• [DOCUMENT PASSAGE]:
No, you think it was a publicity stunt, but I like to believe it.
Yeah.
Although he put it it on 17 twice beforehand and it didn't work, didn't he?
It does seem like he was like, oh, something's going wrong.
But yeah, basically, most people these days think it was a publicity stunt because it happened to be the week before his movie came out and he was with all the press and everything like that.
So I saw a bit of footage the other day, totally unrelated to it, but to this fact.
I just happened to be watching it.
I'm convinced it must be a publicity stunt, but I can't see anyone that says it was.
Muhammad Ali, when he was up against Sonny Liston, he taunted to get the fight and to really get at him.
He kept showing up at his house in a bus and yelling through a megaphone at three o'clock in the morning, getting him out of the house, just infuriating him.
And there's footage of Sonny Liston at a table in a casino rolling dice and Muhammad Ali beside him just yelling at him, I'm going to take you down, doing all his Ali stuff.
And just out of nowhere, Sonny Liston pulls a gun out of his pocket and he fires it at Muhammad Ali.
And you see footage of Ali running out and everyone freaking out.
And then it turns out that the gun only has blanks in it.
And he fires a couple of shots into his jacket and then just goes back to rolling dice.
And everyone's fine with it.
And it moves on.
He must have crapped himself.
I found this great line from Stephen Wright about gambling.
In Vegas, I got into a long argument with the man at the roulette wheel over what I considered to be an odd number.
Do you know that all the, you know this, you all know the fact that all the numbers on a roulette wheel added up together?
No.
They add up to 666.
Do you know?
Yeah.
It's a bad sign.

• [STUDY MATERIAL]:
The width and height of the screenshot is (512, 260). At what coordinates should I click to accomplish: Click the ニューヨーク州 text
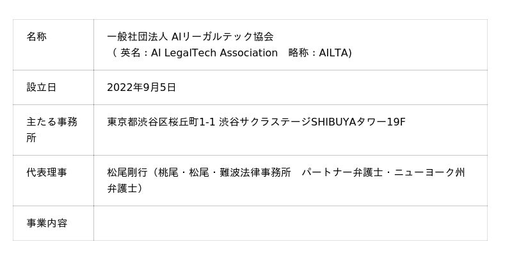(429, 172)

---

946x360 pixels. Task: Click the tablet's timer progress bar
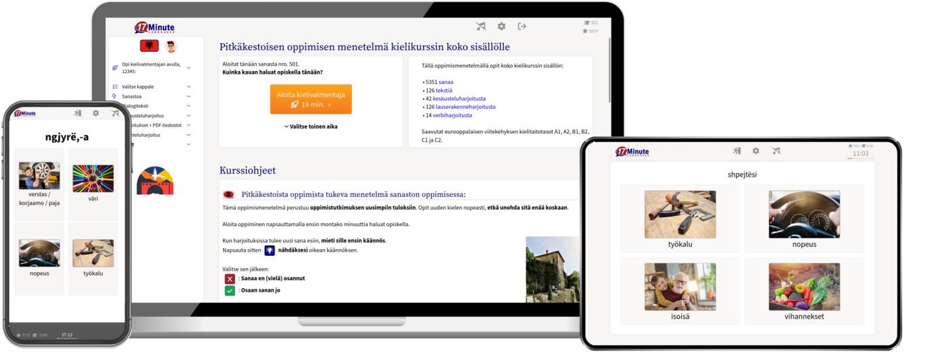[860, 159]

...

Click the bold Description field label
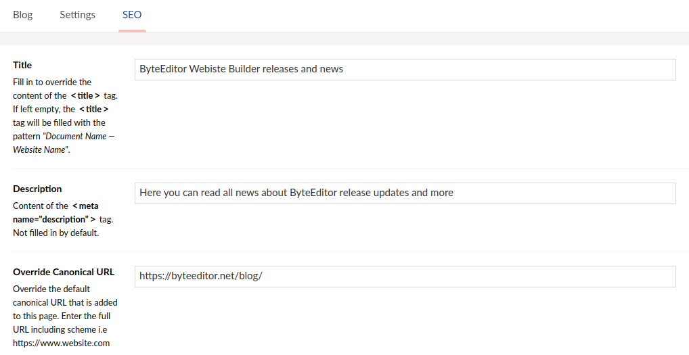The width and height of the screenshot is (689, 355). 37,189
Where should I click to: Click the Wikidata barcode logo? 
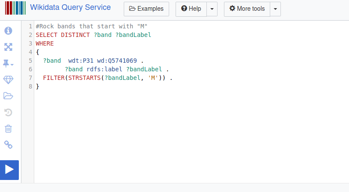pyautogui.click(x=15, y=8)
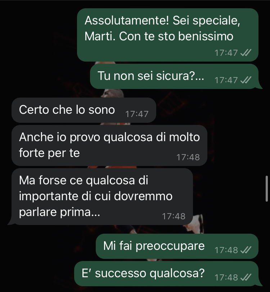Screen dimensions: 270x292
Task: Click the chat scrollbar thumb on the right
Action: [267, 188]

• [PROBLEM SET]:
a. In the gambling conversation, what do all the numbers on a roulette wheel add up to?
b. Write the next several lines of the gambling conversation, picking up right after its final line.

• [ANSWER SECTION]:
a. They add up to 666.

b.
People should know not to enter casinos.
But I actually did some research on roulette for this series, the R series, and I was reading into the number zero quite heavily.
And did you know that zero was banned on roulette tables in this country in the, I think it was the late 60s?
Really?
Yeah, so.
So it sways the odds too much in favour of the casino.
Well, it sways the odds in favour of the casino at all, basically.
So, like you'll know, if you go to a casino today, they all have a zero and they absolutely have to, otherwise, a casino wouldn't be able to come off making money because there are 36 numbers and you're given odds of one in 36, but there's this zero on.
Sometimes there's a double zero or a triple zero if you're really being ripped off.
But yeah, in the 60s, in 1967, the lawlords, like the equivalent of the Supreme Court, decided that they didn't approve of this.
They thought it was unfair that the casino would have any advantage, and they banned zeros from roulette tables.
Wow.
And Scotland Yard policemen would go round casinos and check for zeros on tables and then close them down if they had them.
And how long did that last for?
It lasted a year.
And then they realised that all casinos were saying, well, we're not going to do business anymore.
And people like casinos.
And so they changed that law.
That's amazing.
I was reading a thing that apparently something that's experienced by quite a few casino goers is if they sit down at a slot machine, they'll sometimes sit on quite a damp chair.
And that's because very, very dedicated gamblers who've been playing on a single slot machine for ages and know that if they leave, it might be the next one that wins, don't go to the toilet.
They just go in their trousers.
It's a big thing.
Sort of urinated,
urine-covered seats is a big problem in casinos.
Is it really?
Yeah, yeah.
It's well, so a big problem.
Well, I've never noticed it when I've been to casinos, I must say, but I can believe that.
I think, do they wear like adult diapers and stuff?
Well, this is, yeah, there's new products that have been made specifically for casino goers.
It's called Player's Advantage.
Yeah, and the idea is it's a diaper that gets you an additional 10 to 12 hours of continuous play.
So
you can put, you know.
Well, you've got to take a long, hard look at your life, haven't you, when you're buying
Gambler's Advantage or whatever.
Yeah.
The roulette wheel, we don't really know who properly invented the modern one, but a lot of people think it was Blaise Pascal, who's the mathematician who's like the father of probability, really.
And the idea that a lot of places say, I don't know if this is true, that he was trying to make a perpetual motion machine, which would make it a really bad game of roulette, wouldn't it?
Very dull, the ball just goes around and ever and ever and ever.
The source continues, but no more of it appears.